Paradojas del premio Nobel
«Poco tienen que ver con la literatura, mucho con la suerte y el aire de los tiempos. Leyendo a Bernhard concluí que cada vez que le daban un premio le humillaban»

Ilustración de Alejandra Svriz.
Lo bueno, lo mejor del fallo –gran palabra, para la ocasión– del premio Nobel de literatura que ayer se otorgó al escritor húngaro László Krasznahorkai es que se acabaron las especulaciones, las apuestas y los reportajes sobre los candidatos más plausibles.
Hay algo, me parece, intrínsecamente… vulgar en el Premio Nobel de Literatura: «Oh, Dios mío, se han reunido los miembros de la Academia Sueca y van a decidir a quién le dan el premio más importante».
–¿Los miembros de qué?
–De la Real Academia.
–¿De la Real Academia Española?
–No, de la Real Academia Sueca.
–Ya. Importante institución. ¡Prestigiosísima! Supongo que en las deliberaciones y en las votaciones participará Johansson.
–Sí, claro, y también Petersson.
–Claro. No podía faltar. Sería interesante también conocer los gustos de Olssonson.
–Pues mira, creo que todos ellos, y también Albertonsson, difieren del criterio de Frustruftenksson.

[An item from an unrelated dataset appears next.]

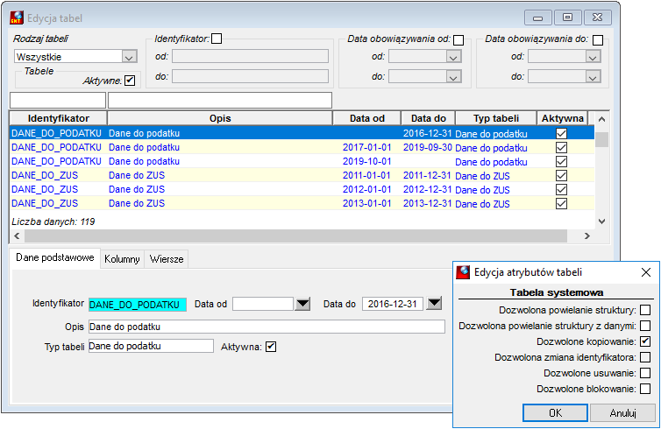Image resolution: width=661 pixels, height=429 pixels.
Task: Click the Edycja atrybutów tabeli dialog icon
Action: (x=463, y=272)
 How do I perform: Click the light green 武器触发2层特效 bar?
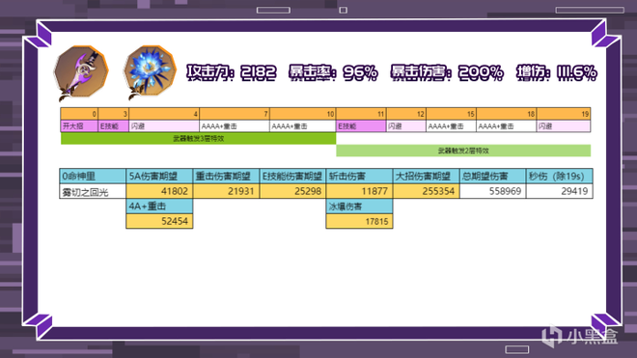click(463, 151)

–Ya imagino. Buf, qué nivel. Y qué suspense.
No se acaba de entender que se le dé tanta importancia al premio sueco, a no ser que lo consideremos otro fenómeno fosforescente de la «sociedad del espectáculo». Una variante digamos culturalista de los Oscar de Hollywood, aunque con menos petardas escotadas entre el público. Poco tienen que ver con la literatura, mucho con la suerte y el aire de los tiempos. Leyendo Mis premios de Bernhard, que es divertidísimo, saqué la conclusión de que cada vez que le daban uno le humillaban.
Alguien dirá, claro, que peor es que no te lo den. Y es posible que tenga razón. El éxito no es un éxito, pero el fracaso, aún menos, por distinguido que a veces parezca.
Y sin embargo, vi dos o tres años seguidos, en la Feria de Frankfurt, cuando coincidía con el fallo del Nobel, a un escritor, un buen escritor, candidato eterno que sin duda lo merecía, y que estaba sentado, en el habitáculo de su editor, tratando de mostrarse impertérrito pero por dentro consumiéndose de espera y de anhelo cuanto más se acercaba la hora del «fallo». Pasaba la gente por su lado, le miraba de reojo y susurraba: «¡Ese está nominado!».
Me conmovía. Falleció años después, sin conseguirlo. Lástima, porque le hacía ilusión, pero yo creo que a su escritura no le afecta: no es peor sin el Nobel, y no podía ser mejor de lo que ya era.
Veamos, los españoles que lo han ganado son Echegaray, Benavente, Juan Ramón Jiménez, Vicente Aleixandre y Camilo José Cela. Para subir la masa puede añadirse la mitad de Vargas Llosa, pues aunque era peruano de nacimiento y de corazón, asumió también la nacionalidad española.
¿Alguien lee a Echegaray? ¿A Benavente? ¿Los versos de Aleixandre? ¿A Cela? Yo por lo menos no conozco a nadie.
¿El premio sueco ha contribuido algo a la supervivencia de la obra de JRJ y de Vargas Llosa? En nada.
Ha habido premiados que lo recogen, se ponen el smoking, o el chaqué, lo que sea costumbre, bailan el maldito vals, ingresan el cheque y luego procuran hacerse invisibles. Otros lo celebran a lo grande, con desbordante alegría, como Vargas Llosa. Otros lo rechazan pero reclaman la dotación, como Sartre. Hay quien no se toma la molestia de ir a recogerlo, como Bob Dylan, que envió a Patti Smith en su lugar, pues él estaba muy ocupado contando las puntas del gotelé de su dormitorio.
Hay quien lo persigue denodadamente, como Porcel, que invitaba a Johansson (¿o era Petersson?) a su casa de Andraitx y le hinchaba a paellas, pero, creyendo que no entendía el catalán, hacía sobre su invitado comentarios despectivos. Grave error. El sueco había hecho un curso de catalán en Gotemburgo, y entendía bien las palabras capsigrany y capdesuro.
Hay quien, como Cela, lleva a tanto su desprecio, que después de obtenerlo se dice: «¡Vale! ¡Ingresa el cheque, Marina! ¡Y ahora a por el Planeta!»